**INSTRUCTIONS TO FOLLOW**
Reproduce only the lines of the material below that start at the line containing "June 14, 2023 (154, 274)" and stop at the line containing "Business Blog (437, 1515)". Keep both end lines.

**RECORDS FOR THE TASK**

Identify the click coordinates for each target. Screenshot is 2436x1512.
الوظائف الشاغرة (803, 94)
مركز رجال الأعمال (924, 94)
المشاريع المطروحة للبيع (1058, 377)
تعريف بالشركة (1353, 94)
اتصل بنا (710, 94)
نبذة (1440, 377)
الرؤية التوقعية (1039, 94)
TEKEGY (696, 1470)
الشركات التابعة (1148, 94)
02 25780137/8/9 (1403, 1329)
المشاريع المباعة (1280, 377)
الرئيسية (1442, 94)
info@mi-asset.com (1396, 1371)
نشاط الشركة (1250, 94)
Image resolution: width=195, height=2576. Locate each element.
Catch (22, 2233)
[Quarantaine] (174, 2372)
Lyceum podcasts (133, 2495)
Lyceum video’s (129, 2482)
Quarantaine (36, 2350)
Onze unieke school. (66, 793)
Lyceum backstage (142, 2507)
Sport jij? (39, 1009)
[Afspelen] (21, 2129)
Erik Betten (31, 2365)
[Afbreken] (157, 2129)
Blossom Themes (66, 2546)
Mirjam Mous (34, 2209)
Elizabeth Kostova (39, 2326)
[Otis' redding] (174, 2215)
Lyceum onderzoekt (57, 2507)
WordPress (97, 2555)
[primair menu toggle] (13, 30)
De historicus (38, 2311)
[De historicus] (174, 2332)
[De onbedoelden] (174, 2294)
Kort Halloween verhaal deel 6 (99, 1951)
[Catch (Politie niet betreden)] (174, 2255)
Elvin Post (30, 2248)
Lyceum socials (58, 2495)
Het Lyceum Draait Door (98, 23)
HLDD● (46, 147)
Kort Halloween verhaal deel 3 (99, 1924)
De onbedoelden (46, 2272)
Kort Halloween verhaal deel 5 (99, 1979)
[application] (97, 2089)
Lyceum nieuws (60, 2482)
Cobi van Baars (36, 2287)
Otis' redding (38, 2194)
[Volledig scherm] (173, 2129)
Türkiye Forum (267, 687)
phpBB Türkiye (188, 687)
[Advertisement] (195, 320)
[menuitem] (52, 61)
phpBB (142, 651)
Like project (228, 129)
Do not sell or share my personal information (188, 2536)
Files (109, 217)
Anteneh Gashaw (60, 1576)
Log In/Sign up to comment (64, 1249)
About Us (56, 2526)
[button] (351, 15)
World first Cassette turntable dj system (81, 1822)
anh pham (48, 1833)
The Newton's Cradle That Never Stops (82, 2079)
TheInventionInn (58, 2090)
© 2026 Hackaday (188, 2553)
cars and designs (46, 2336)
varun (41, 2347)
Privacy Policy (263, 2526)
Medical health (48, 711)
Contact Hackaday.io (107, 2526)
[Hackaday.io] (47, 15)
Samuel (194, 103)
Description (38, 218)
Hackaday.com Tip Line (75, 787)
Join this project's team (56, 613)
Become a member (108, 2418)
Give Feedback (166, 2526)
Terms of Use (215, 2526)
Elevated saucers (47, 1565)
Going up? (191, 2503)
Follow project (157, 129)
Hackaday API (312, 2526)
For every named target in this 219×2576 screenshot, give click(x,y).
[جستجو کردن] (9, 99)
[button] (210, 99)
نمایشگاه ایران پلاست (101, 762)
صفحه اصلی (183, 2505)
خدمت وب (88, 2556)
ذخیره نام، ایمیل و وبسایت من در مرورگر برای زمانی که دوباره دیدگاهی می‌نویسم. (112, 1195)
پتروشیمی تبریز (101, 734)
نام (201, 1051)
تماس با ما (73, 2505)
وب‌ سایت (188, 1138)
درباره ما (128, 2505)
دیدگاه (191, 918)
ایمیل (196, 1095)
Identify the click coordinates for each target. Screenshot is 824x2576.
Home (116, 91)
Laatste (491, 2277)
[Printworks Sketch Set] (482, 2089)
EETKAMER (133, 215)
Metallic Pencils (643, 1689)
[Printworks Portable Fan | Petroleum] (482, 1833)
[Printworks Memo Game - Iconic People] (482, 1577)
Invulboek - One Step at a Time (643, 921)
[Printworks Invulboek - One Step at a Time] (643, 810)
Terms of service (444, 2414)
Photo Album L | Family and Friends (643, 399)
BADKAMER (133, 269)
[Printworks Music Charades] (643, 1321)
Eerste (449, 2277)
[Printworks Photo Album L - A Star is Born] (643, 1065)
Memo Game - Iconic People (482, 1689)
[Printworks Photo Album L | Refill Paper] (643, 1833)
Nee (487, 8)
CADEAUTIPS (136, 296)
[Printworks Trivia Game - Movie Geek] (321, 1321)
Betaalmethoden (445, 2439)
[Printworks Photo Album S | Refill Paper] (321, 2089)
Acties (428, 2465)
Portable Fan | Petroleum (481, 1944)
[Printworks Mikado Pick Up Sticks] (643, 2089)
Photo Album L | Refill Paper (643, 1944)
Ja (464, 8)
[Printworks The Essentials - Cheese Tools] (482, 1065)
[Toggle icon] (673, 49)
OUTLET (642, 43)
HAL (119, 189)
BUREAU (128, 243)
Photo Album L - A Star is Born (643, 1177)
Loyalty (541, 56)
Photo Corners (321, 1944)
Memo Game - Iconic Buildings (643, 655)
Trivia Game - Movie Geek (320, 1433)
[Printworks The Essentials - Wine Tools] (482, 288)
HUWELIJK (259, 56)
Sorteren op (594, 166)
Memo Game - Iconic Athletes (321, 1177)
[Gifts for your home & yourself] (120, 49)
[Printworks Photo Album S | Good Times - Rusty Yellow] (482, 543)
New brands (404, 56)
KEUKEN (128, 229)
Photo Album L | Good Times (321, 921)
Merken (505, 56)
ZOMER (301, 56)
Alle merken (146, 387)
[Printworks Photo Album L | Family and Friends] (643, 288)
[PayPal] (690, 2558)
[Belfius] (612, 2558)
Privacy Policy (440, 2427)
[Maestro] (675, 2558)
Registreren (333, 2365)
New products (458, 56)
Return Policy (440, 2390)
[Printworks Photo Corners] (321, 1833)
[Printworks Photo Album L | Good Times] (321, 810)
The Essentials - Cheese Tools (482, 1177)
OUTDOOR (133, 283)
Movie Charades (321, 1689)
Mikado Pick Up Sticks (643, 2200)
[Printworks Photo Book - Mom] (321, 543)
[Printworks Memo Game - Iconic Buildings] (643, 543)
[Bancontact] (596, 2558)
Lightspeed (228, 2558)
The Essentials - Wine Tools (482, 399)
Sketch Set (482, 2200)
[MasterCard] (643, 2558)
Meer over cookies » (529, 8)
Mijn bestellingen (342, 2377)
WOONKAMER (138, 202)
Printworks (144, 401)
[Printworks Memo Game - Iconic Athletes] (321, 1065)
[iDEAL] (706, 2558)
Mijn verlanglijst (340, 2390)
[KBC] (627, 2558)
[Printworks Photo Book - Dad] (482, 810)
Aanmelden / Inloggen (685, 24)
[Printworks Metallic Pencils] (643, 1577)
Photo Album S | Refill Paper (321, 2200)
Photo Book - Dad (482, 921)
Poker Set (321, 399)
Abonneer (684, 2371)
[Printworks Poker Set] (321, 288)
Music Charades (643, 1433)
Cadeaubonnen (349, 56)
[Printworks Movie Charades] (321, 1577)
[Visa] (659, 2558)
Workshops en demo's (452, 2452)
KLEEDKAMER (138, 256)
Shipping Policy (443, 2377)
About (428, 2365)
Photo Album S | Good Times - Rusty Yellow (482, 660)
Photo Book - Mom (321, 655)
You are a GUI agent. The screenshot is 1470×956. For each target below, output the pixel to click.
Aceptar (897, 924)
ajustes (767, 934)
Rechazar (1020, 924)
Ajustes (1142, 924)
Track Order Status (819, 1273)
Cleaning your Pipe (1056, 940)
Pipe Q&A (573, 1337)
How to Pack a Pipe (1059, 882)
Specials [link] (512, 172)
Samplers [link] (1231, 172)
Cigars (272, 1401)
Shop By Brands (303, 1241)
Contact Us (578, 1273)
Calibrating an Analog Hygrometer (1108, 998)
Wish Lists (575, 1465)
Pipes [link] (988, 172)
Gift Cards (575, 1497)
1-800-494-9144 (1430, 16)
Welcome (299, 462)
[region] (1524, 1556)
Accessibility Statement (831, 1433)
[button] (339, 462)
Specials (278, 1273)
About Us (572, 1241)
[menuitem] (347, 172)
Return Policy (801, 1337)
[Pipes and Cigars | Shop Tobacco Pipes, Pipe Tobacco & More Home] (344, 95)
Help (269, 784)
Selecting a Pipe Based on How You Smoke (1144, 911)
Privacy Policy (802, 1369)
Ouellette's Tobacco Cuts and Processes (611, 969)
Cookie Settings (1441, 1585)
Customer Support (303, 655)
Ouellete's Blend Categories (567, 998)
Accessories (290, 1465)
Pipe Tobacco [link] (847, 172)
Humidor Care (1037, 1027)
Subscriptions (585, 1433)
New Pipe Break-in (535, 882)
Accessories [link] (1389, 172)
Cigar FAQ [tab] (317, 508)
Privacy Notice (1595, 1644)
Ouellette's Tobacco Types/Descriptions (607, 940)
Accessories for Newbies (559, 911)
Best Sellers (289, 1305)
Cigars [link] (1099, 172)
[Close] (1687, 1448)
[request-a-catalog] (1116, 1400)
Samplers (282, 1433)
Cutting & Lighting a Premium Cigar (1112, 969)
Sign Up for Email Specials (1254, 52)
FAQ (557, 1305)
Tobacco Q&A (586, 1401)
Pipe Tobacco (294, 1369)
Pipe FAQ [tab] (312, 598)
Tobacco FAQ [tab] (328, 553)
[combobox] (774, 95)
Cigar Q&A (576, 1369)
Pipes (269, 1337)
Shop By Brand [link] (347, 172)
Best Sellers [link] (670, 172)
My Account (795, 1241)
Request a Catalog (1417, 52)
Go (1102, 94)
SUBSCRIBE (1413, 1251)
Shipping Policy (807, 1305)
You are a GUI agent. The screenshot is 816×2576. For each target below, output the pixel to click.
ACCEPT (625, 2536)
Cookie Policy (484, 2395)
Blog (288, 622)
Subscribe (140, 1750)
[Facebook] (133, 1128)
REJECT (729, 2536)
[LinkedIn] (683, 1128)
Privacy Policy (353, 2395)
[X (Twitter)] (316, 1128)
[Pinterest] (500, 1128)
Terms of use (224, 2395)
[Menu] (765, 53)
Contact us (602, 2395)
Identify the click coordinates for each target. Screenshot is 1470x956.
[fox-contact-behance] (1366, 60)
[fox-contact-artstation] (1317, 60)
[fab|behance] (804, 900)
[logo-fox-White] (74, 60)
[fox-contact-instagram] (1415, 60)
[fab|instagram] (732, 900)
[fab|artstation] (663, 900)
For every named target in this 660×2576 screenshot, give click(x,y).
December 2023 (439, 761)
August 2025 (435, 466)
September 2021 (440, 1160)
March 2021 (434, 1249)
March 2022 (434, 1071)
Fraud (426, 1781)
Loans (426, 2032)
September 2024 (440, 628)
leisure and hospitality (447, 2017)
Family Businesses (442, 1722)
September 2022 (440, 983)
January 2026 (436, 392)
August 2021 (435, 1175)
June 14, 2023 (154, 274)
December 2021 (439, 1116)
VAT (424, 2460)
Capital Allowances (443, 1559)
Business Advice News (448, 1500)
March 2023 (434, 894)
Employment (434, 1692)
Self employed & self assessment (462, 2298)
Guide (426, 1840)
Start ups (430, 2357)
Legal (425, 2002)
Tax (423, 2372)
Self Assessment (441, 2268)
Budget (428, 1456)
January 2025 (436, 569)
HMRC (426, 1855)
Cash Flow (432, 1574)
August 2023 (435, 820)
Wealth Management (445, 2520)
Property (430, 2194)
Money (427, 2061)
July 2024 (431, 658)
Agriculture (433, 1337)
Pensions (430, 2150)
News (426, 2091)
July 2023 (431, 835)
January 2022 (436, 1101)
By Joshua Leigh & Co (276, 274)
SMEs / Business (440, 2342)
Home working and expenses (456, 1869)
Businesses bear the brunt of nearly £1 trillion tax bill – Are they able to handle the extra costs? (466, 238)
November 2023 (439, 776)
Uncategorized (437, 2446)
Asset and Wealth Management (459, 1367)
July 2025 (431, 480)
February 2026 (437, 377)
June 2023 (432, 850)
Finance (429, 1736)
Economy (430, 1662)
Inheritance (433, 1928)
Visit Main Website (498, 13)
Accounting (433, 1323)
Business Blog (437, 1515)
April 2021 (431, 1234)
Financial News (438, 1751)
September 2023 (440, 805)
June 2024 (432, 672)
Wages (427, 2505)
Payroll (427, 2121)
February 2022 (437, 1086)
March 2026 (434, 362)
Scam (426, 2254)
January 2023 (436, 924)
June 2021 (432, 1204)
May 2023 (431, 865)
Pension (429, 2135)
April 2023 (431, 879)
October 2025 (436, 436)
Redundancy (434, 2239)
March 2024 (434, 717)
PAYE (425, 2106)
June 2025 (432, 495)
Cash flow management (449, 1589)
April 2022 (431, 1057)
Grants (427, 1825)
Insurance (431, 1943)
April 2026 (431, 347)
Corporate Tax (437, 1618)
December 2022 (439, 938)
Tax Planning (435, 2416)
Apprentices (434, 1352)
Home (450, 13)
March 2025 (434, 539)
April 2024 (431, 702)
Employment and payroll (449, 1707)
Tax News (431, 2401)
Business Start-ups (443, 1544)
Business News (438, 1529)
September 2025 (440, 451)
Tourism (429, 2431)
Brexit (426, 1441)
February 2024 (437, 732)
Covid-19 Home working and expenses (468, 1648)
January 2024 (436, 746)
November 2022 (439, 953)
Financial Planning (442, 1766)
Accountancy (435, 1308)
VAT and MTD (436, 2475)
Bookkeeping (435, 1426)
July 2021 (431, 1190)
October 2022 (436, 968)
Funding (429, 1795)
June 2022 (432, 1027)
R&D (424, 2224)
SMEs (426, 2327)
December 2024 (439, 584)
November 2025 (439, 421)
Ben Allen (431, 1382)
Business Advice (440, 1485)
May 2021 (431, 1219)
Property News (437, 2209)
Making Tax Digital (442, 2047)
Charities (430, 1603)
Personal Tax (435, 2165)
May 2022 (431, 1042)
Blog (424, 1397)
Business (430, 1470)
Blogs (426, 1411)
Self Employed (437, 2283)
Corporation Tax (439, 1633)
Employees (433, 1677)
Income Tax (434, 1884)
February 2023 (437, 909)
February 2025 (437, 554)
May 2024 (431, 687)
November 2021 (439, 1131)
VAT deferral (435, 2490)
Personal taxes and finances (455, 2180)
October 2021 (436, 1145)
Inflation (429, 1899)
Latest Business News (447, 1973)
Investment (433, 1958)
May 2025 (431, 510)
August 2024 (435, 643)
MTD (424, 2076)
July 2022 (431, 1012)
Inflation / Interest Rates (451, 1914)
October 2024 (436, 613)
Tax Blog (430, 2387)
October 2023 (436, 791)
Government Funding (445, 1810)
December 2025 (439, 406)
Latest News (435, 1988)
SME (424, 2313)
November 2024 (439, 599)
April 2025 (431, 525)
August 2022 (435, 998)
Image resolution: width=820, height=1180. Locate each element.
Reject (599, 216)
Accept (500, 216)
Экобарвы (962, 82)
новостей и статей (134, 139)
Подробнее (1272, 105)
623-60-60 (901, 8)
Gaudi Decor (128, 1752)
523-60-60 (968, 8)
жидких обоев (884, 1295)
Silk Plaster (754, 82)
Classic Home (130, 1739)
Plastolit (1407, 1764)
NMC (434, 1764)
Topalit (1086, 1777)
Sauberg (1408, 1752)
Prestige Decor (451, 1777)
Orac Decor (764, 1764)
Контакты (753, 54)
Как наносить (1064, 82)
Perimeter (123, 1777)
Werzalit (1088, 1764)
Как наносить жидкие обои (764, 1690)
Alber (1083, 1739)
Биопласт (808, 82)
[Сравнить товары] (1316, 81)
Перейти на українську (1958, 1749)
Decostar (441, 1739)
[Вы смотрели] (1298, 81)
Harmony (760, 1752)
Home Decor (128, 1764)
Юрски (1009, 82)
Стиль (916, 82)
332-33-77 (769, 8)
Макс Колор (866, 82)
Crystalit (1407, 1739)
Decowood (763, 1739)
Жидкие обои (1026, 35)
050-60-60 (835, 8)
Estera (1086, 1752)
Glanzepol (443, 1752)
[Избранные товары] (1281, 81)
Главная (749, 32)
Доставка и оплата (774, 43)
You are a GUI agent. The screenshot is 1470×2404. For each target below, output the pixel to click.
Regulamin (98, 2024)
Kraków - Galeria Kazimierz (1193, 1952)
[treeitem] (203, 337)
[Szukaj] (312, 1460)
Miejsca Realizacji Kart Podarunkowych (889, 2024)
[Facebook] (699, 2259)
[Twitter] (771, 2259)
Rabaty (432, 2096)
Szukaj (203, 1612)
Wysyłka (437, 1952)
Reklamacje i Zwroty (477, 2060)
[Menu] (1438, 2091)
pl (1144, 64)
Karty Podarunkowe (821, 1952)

**SOLVED PROBLEM**
June 14, 2023 (154, 274)
December 2021 (439, 1116)
VAT (424, 2460)
Capital Allowances (443, 1559)
Business Advice News (448, 1500)
March 2023 (434, 894)
Employment (434, 1692)
Self employed & self assessment (462, 2298)
Guide (426, 1840)
Start ups (430, 2357)
Legal (425, 2002)
Tax (423, 2372)
Self Assessment (441, 2268)
Budget (428, 1456)
January 2025 (436, 569)
HMRC (426, 1855)
Cash Flow (432, 1574)
August 2023 (435, 820)
Wealth Management (445, 2520)
Property (430, 2194)
Money (427, 2061)
July 2024 (431, 658)
Agriculture (433, 1337)
Pensions (430, 2150)
News (426, 2091)
July 2023 (431, 835)
January 2022 (436, 1101)
By Joshua Leigh & Co (276, 274)
SMEs / Business (440, 2342)
Home working and expenses (456, 1869)
Businesses bear the brunt of nearly £1 trillion tax bill – Are they able to handle the extra costs? (466, 238)
November 2023 (439, 776)
Uncategorized (437, 2446)
Asset and Wealth Management (459, 1367)
July 2025 (431, 480)
February 2026 (437, 377)
June 2023 (432, 850)
Finance (429, 1736)
Economy (430, 1662)
Inheritance (433, 1928)
Visit Main Website (498, 13)
Accounting (433, 1323)
Business Blog (437, 1515)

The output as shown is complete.